En l’espèce, la salariée n’apporte aucun élément de faits précis relatifs à sa carrière et relatifs à la situation de salariés se trouvant dans une situation comparable permettant d’établir une inégalité de traitement.

Le jugement sera confirmé en ce que le conseil de prud’hommes a débouté Mme [K] de ses demandes de rappel de salaires et congés payés afférents sur le fondement de la discrimination et de l’égalité salariale et de dommages-intérêts en réparation des préjudices qu’elle aurait subis de ce fait.

3- sur les frais irrépétibles et les dépens

Le jugement sera confirmé de ces chefs.

La société Helvetia sera condamnée à payer à Mme [K] la somme de 1 000 euros en application de l’article 700 du code de procédure civile pour la procédure d’appel.

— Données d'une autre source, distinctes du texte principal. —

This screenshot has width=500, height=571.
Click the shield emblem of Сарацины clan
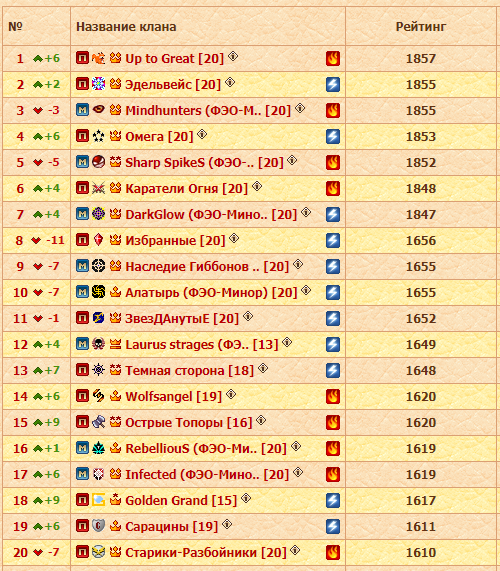(98, 526)
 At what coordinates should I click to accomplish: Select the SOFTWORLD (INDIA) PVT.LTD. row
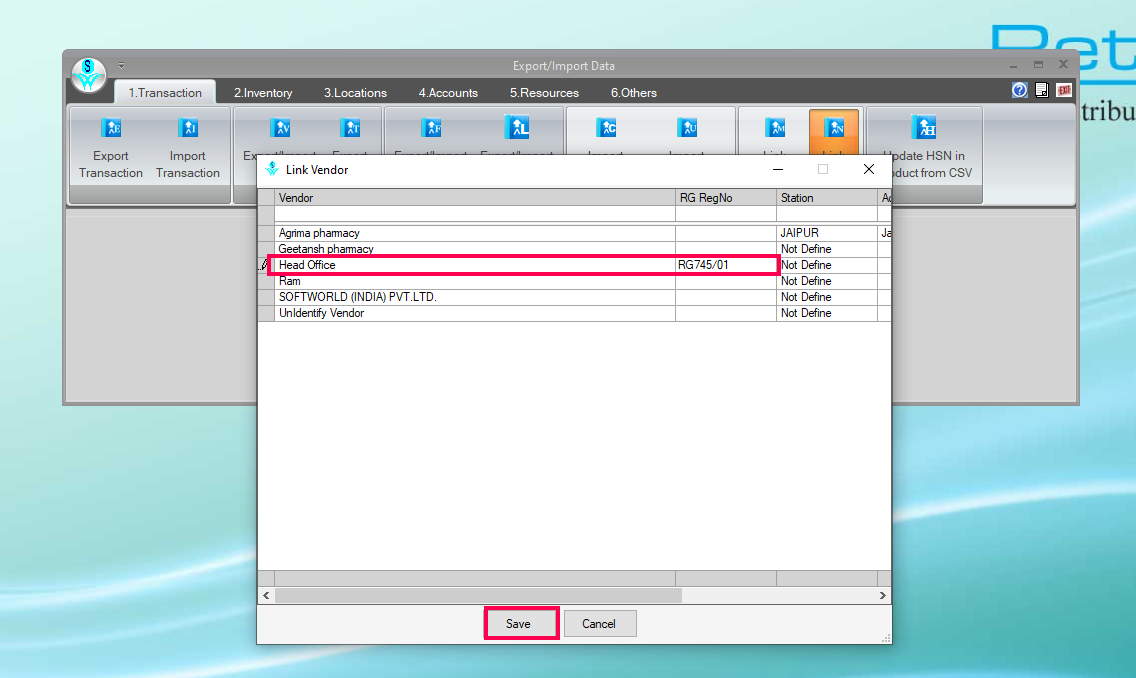[475, 297]
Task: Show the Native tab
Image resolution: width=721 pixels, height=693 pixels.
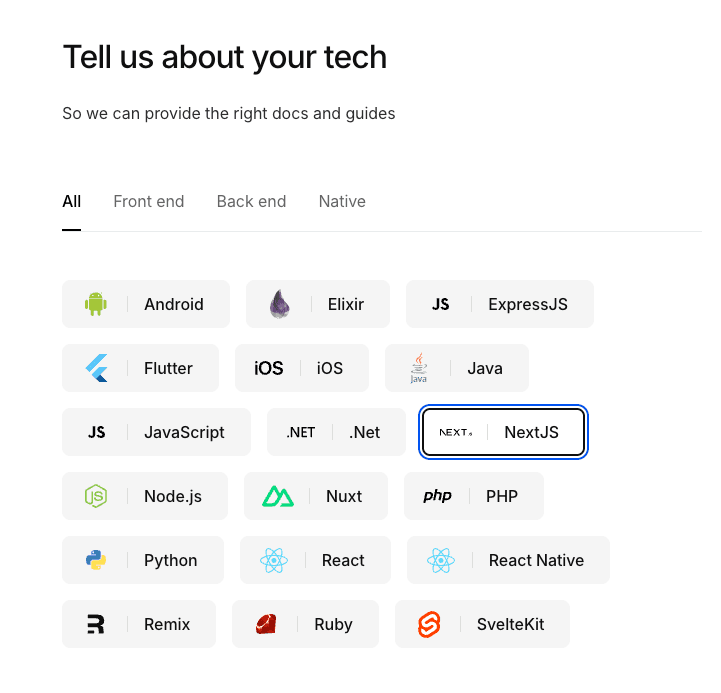Action: pos(342,201)
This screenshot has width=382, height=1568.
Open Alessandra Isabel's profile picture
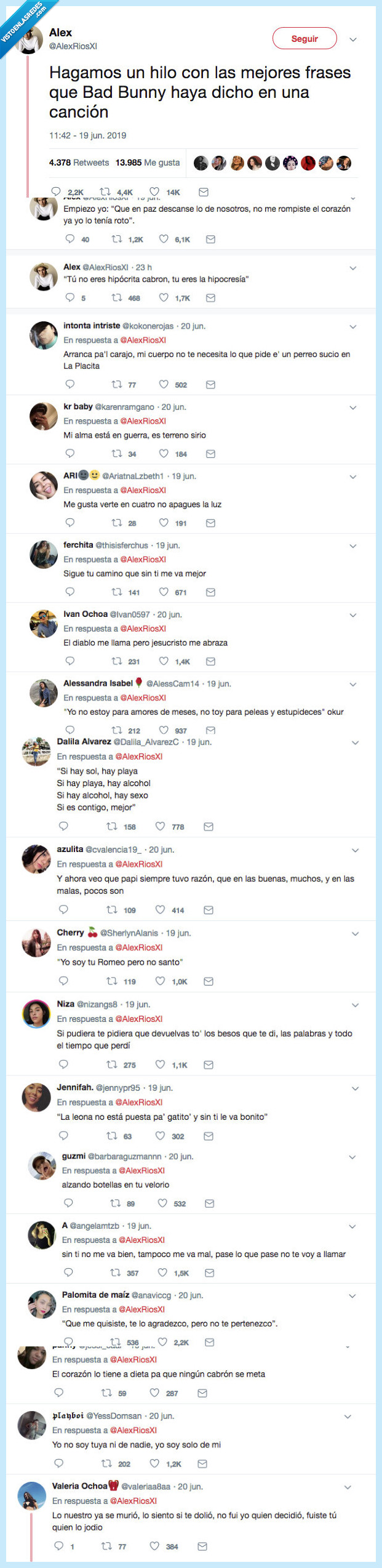pyautogui.click(x=44, y=693)
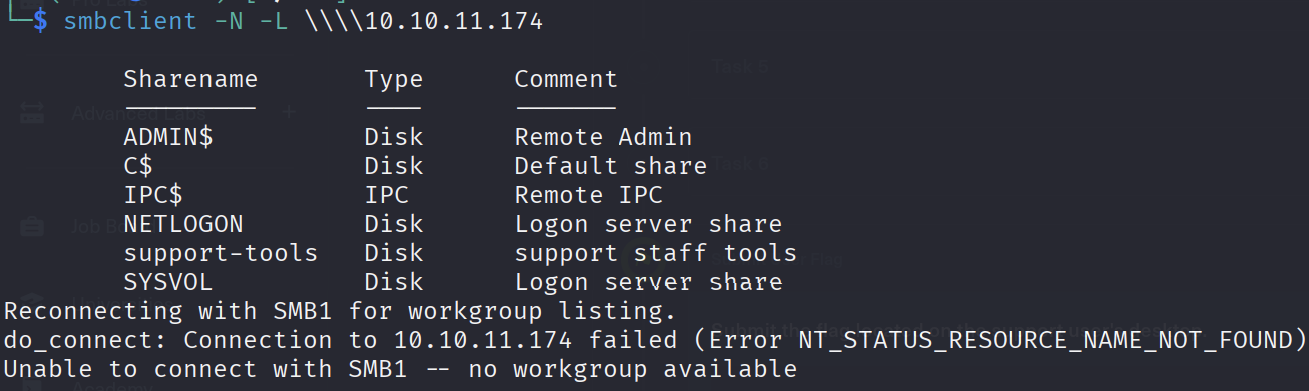This screenshot has width=1309, height=391.
Task: Click the faint Advanced Labs sidebar icon
Action: (x=32, y=113)
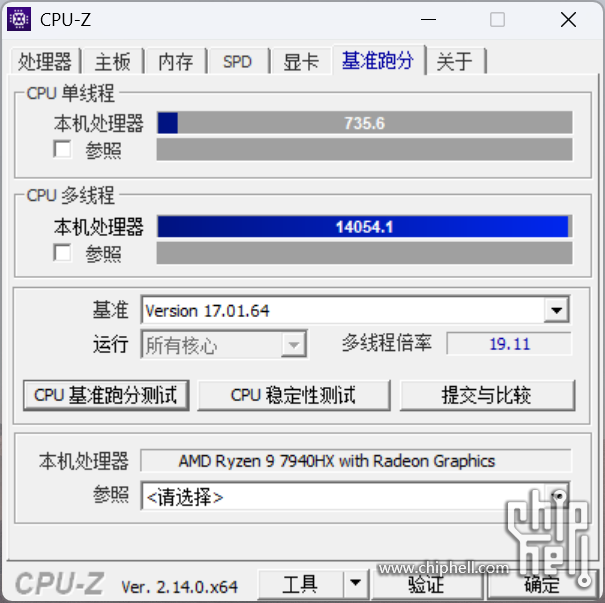Click the 多线程倍率 19.11 field
The image size is (605, 603).
coord(509,343)
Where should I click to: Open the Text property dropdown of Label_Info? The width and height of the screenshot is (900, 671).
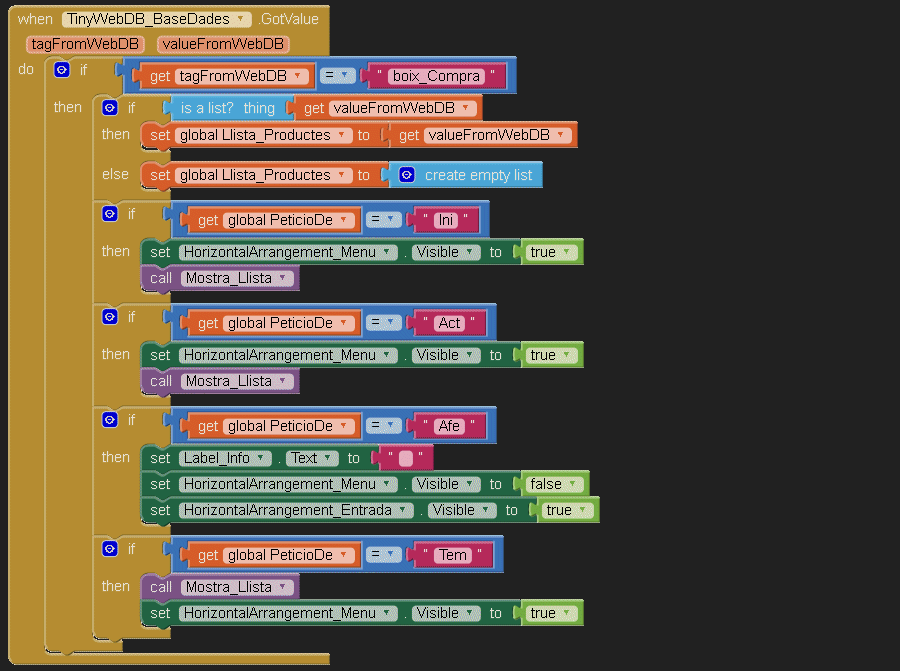click(x=309, y=458)
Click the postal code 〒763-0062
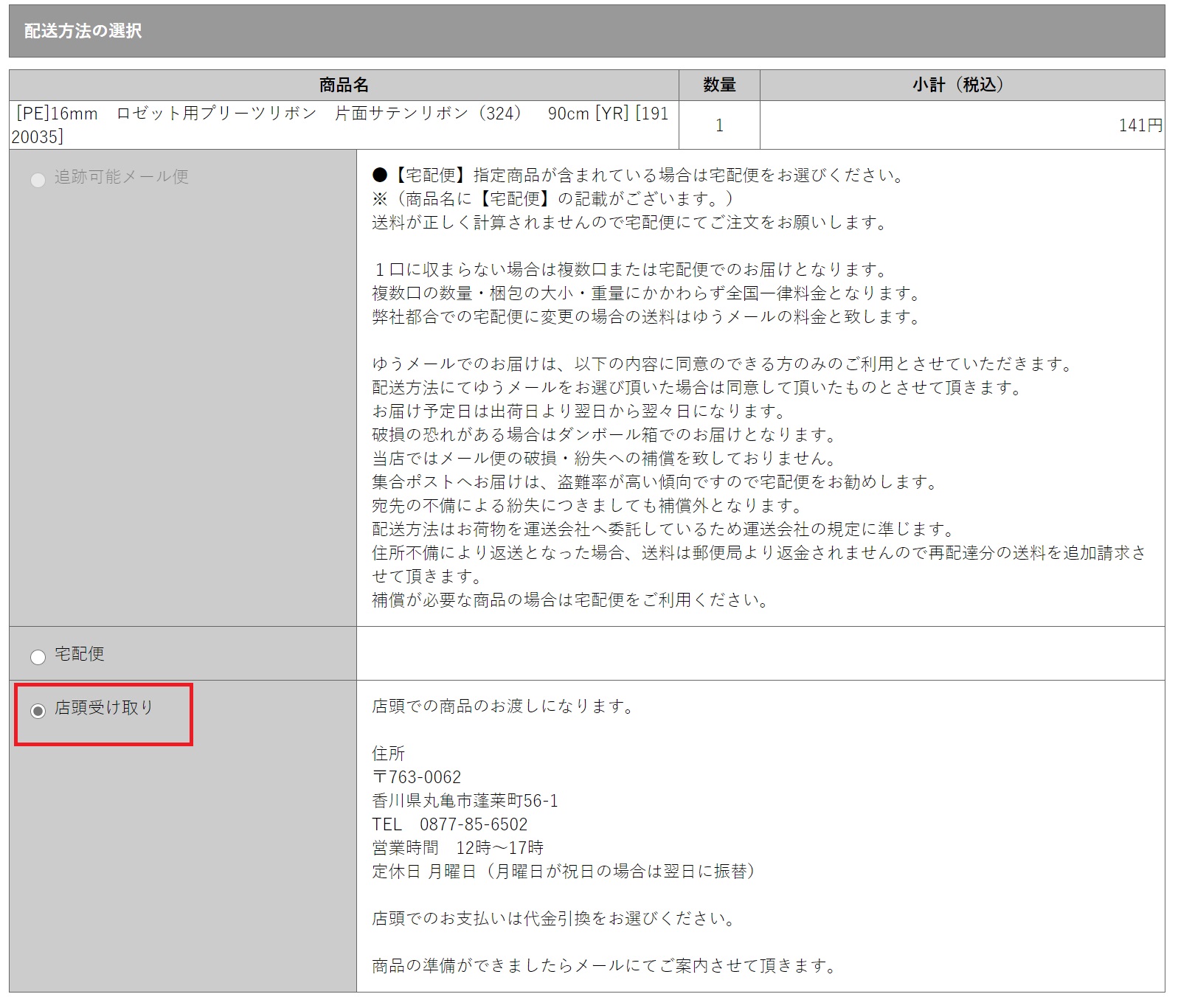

L’appelante sera déboutée de sa demande à ce titre et condamnée aux dépens d’appel.

PAR CES MOTIFS

La cour,

Statuant publiquement, par arrêt mis à disposition au greffe, contradictoire et en dernier ressort,

Confirme le jugement rendu par le conseil de prud’hommes de Nanterre en date du 16 mars 2021 sauf en ce qu’il a condamné la société Helvetia compagnie suisse d’assurances à payer à Mme [C] [K] la somme de 60 000 euros à titre d’indemnité pour licenciement sans cause réelle et sérieuse,

Statuant à nouveau et y ajoutant,

Condamne la société Helvetia compagnie suisse d’assurances à payer à Mme [C] [K] la somme de 30 000 euros à titre d’indemnité pour licenciement sans cause réelle et sérieuse,

Déboute Mme [C] [K] du surplus de sa demande à ce titre,

Condamne la société Helvetia compagnie suisse d’assurances à payer à Mme [C] [K] la somme de 1 000 euros en application des dispositions de l’article 700 du code de procédure civile pour la procédure d’appel,

Déboute la société Helvetia compagnie suisse d’assurances de sa demande à ce titre,

Condamne la société Helvetia compagnie suisse d’assurances aux dépens d’appel.

Arrêt prononcé publiquement à la date indiquée par mise à disposition au greffe de la cour d’appel, les parties ayant été préalablement avisées dans les conditions prévues au deuxième alinéa de l’article 450 du code de procédure civile et signé par Mme Catherine Bolteau-Serre, président, et par Mme Domitille Gosselin, greffier, à laquelle la minute de la décision a été remise par le magistrat signataire.